Listed records »
###

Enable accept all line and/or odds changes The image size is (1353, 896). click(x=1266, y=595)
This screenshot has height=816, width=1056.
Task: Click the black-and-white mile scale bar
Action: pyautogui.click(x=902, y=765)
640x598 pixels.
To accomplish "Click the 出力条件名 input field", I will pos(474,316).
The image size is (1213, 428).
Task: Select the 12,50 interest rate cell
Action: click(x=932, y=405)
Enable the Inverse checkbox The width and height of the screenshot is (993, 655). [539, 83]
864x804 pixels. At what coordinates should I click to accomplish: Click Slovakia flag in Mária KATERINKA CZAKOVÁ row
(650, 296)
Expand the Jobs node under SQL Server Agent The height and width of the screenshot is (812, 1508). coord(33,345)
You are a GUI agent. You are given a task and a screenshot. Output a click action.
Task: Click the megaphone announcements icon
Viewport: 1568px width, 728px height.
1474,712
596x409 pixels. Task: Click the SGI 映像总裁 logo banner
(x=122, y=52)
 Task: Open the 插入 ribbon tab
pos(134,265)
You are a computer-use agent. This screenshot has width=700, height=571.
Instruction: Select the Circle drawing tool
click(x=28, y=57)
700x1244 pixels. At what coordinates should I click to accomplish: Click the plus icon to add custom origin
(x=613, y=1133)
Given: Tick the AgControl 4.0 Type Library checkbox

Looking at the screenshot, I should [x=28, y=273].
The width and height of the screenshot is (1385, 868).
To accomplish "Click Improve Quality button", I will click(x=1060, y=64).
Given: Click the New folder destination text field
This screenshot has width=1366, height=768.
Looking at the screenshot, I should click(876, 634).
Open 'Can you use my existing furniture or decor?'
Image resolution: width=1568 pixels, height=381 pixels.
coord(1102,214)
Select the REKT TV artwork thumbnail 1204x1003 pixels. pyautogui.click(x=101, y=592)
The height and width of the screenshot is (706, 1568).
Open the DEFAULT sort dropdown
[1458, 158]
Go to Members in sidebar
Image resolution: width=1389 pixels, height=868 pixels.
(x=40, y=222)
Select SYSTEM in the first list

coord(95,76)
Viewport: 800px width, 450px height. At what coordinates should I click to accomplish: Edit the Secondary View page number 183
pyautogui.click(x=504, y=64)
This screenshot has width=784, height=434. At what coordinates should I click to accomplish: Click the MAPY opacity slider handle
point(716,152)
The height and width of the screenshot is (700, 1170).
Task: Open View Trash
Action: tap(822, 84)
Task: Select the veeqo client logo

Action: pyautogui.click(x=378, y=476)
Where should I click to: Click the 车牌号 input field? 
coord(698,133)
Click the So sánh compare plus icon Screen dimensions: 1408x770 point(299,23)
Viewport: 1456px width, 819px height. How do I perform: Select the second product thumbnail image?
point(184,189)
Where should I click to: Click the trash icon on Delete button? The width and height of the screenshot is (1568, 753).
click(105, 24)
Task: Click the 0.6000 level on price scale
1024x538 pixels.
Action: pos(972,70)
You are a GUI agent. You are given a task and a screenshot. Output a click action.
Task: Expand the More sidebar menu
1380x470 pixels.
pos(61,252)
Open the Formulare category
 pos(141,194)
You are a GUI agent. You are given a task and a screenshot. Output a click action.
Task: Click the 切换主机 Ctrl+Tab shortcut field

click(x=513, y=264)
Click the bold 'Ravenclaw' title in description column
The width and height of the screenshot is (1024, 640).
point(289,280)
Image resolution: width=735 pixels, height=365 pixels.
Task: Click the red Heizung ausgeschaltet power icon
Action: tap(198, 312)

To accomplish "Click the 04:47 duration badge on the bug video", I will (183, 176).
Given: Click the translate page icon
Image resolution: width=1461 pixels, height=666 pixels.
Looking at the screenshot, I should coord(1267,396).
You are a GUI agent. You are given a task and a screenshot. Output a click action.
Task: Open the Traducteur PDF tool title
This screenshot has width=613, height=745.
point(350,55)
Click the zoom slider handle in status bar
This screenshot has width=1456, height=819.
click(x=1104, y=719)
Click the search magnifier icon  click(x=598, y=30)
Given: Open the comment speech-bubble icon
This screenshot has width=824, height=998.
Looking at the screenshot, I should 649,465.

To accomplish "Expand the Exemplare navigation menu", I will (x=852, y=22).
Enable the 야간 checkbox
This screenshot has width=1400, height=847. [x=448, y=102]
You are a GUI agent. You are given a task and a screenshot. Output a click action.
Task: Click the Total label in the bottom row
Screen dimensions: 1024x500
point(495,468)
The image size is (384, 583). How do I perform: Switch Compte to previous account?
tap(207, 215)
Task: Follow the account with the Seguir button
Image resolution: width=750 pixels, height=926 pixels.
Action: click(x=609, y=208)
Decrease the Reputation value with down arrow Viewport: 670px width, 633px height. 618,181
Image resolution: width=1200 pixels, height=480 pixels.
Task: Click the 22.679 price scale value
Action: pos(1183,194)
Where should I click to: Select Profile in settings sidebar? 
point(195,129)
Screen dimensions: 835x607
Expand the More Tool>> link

###

Copy out every line of the data above that contains the string "account". Case counts.

The image size is (384, 583). How do I perform: Switch Compte to previous account?
Task: Follow the account with the Seguir button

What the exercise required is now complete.